Any one have experience with Fromm's Prairie Gold Grain Free LBP food?


----------



## eddie1976E (Nov 7, 2010)

I gave mine no more than 20 kibbles of Orijen and he was squirting like you wouldn't believe. I don't have experience with the grain free Fromm, but the one that has grain for LBP is excellent and we had him on it till he was 20 months old. I was very happy with it.


----------



## Stevenzachsmom (Mar 3, 2008)

Orijen was too rich for my dogs. They did not tolerate it. It's all about finding what works for your dog. There are people here who feed Fromm and are happy with it. I have no experience with Fromm. I currently feed Taste of the Wild.


----------



## wolfstraum (May 2, 2003)

I have one with an iron gut....she can eat Blue Buffalo, Royal Canin and switch around as circumstances happen...I was feeding Fromm but she is not thrilled with it....could be as when she visits her mother (literally!) she gets fed BB there with canned topping LOL and she is not spoiled here - after a few days visiting she comes home and won't eat for me....

Overall - I have been happy with Earthborn grain frees...


Lee


----------



## NancyJ (Jun 15, 2003)

I have one who is hard to gain weight and tends towards loose stools, I am almost done with a bag of Victor hi pro plus active dog and puppy and have been very impressed though my gameplan is to rotate brands and protein sources each bag (within limits) he could not handle origen or acana but needs a high calorie dog food.


----------



## Susan_GSD_mom (Jan 7, 2014)

I have problems with my girl Jade, with some foods she starts itching, scratching, skin around her eyes gets pinkish... The only 2 foods she does okay on is Wysong Synergon, and Blue Buffalo Grain Free. I bought a bag of Orijen to try that for her, and she didn't do well on it at all, lol. So back to BB, I mix it with the Wysong. So Orick, who does well on anything and everything, has a large bag of Orijen to himself, to mix in with his Fromm. I had to break the news to him that once that bag of Orijen is gone, lol, he won't see it again!
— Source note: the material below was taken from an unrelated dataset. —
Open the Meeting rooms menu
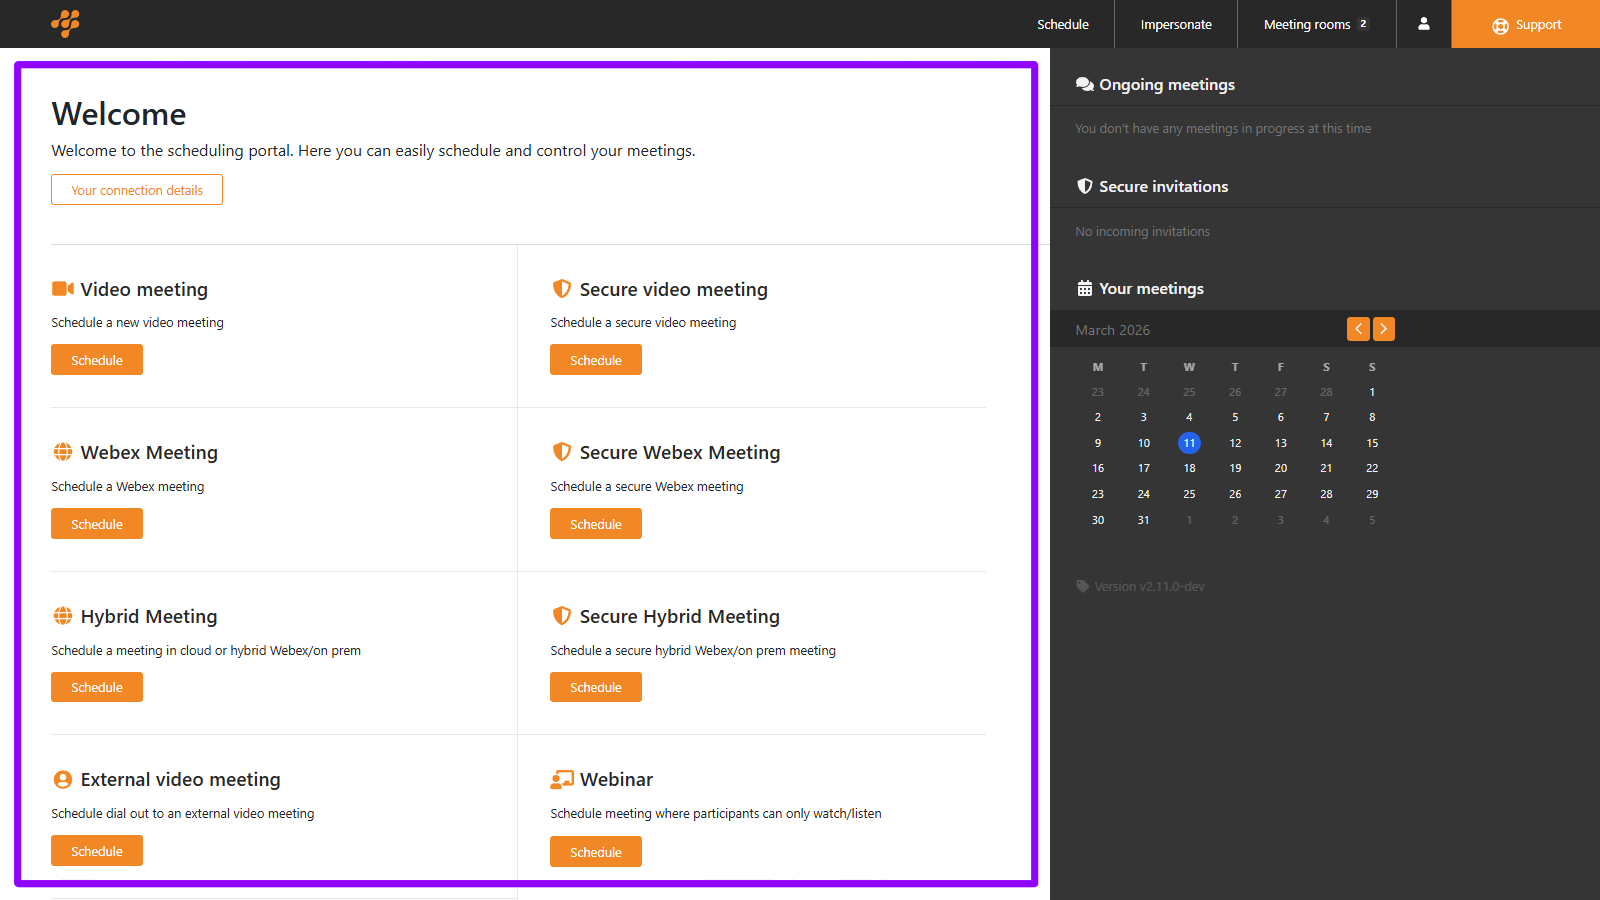The height and width of the screenshot is (900, 1600). (1315, 24)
Not that it's not great food, but too rich for our blood--er, pocketbook!

Susan


----------



## MayzieGSD (Aug 28, 2006)

Mine had diarrhea on Orijen too. I switched to Fromm Four Stars Salmon Tunalini and we're good!


----------



## Jenny720 (Nov 21, 2014)

It sounds like a lot of pups have trouble with Orijen the protein is also high for a large growing pup. Good foods are listed here. We fed Max Fromm large breed puppy and now he is on Fromm four star grain free and very happy with food he gobbles it up and is doing great on it. He has nice shiny soft coat, and a good weight. I love the fact it has not had any recalls, good ingredients and the percentage of protein and calcium promotes a healthy growth rate in a large breed pup.


----------



## NancyJ (Jun 15, 2003)

Oh DEFINITELY a pup? Yes the Fromm line is great. Beau was fed the LBPG as a pup and did very well on it. He just needed more calories per cup as an adult. 
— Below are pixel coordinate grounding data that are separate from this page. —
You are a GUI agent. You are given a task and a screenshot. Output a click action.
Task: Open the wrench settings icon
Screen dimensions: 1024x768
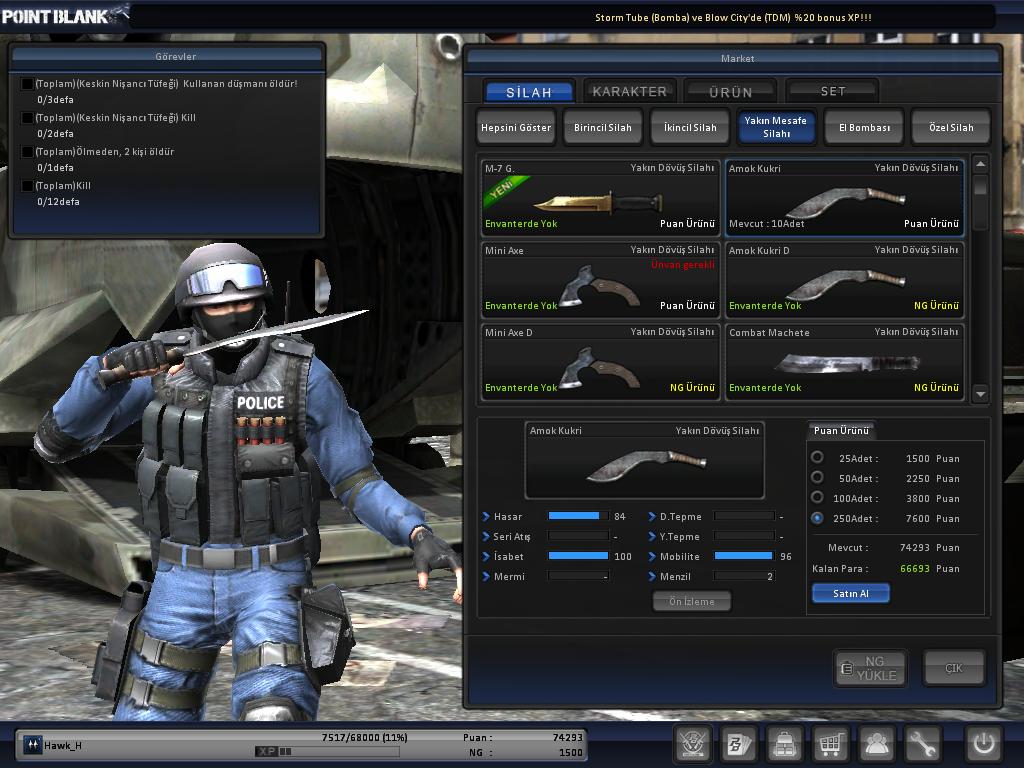923,744
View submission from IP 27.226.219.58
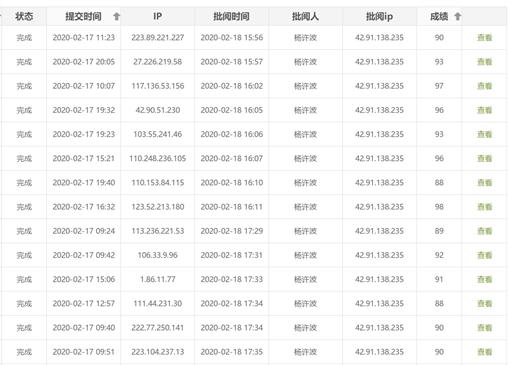The image size is (508, 365). (484, 62)
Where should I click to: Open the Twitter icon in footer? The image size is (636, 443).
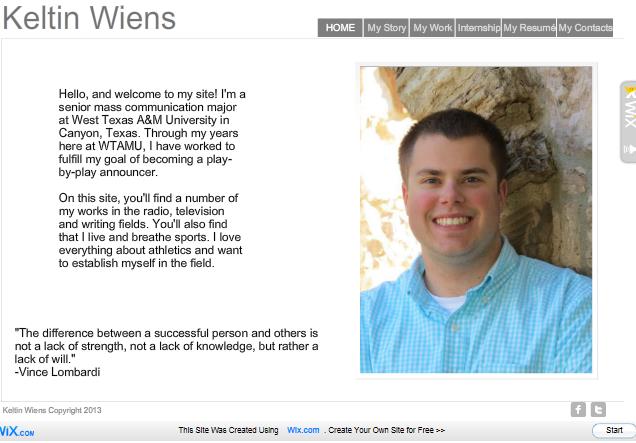pyautogui.click(x=598, y=409)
Interesting blog but I have heard this exact same argument for having a food with a variety of protein sources and we have no allergy problems.

https://frommfamily.com/about/quest...og-food-for-allergies-cat-food-for-allergies/


----------



## dogfaeries (Feb 22, 2010)

My dogs, especially Carly, did awful on Orijen. I rotate between Fromms and Victor.


----------



## dz0qp5 (Oct 12, 2004)

I have always had much better results with the supposed "lesser quality" foods, although I don't consider them that.


----------



## GatorDog (Aug 17, 2011)

My pups actually didn't do as well on Fromm. Other than our normal raw, we use Earthborn large breed grain free and I am very happy with it.


----------